■ **Exercise aim**
Give the entries below again, word for word, and leave out the images.

━━━━━━━━━━

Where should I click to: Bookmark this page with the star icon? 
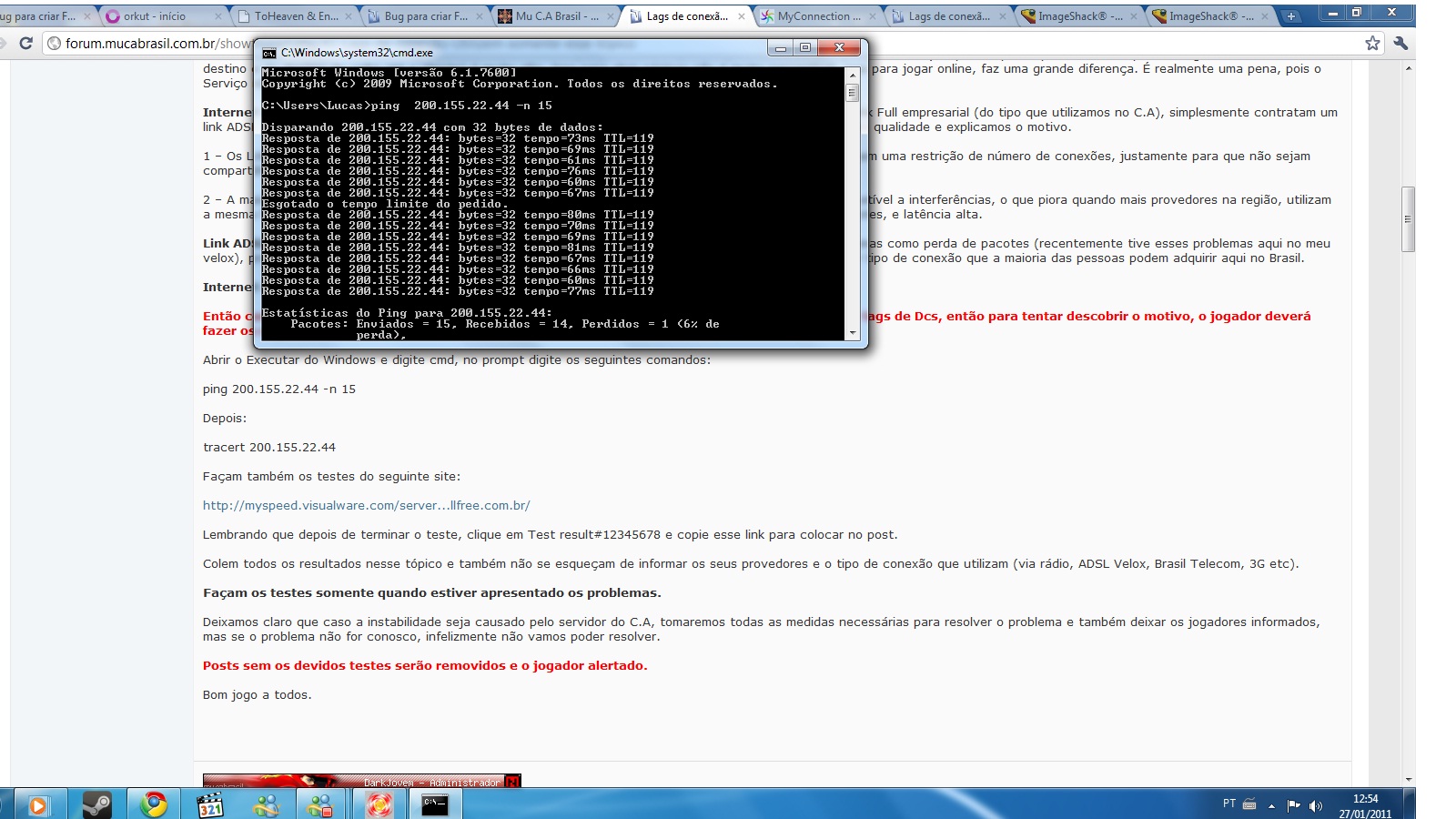(1372, 43)
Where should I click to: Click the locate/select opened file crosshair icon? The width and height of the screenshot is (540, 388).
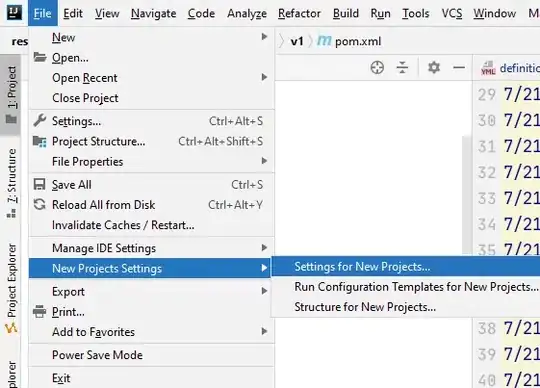pyautogui.click(x=377, y=67)
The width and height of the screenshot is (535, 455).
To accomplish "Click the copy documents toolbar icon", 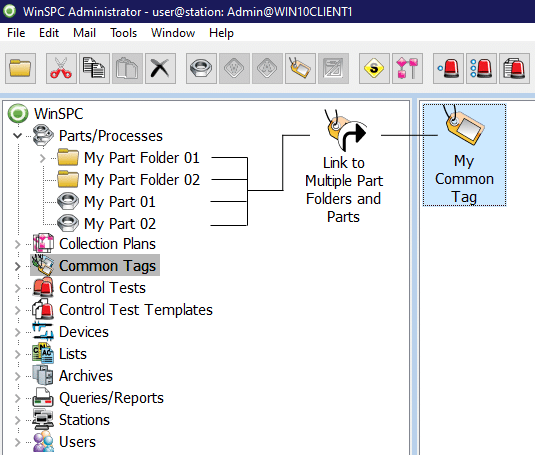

━━━━━━━━━━

■ **Result for this exercise**
Where should I click to: Bookmark this page with the star icon? 
(1372, 43)
Where should I click to: Click the locate/select opened file crosshair icon? The width and height of the screenshot is (540, 388).
pyautogui.click(x=377, y=67)
The width and height of the screenshot is (535, 455).
To accomplish "Click the copy documents toolbar icon", 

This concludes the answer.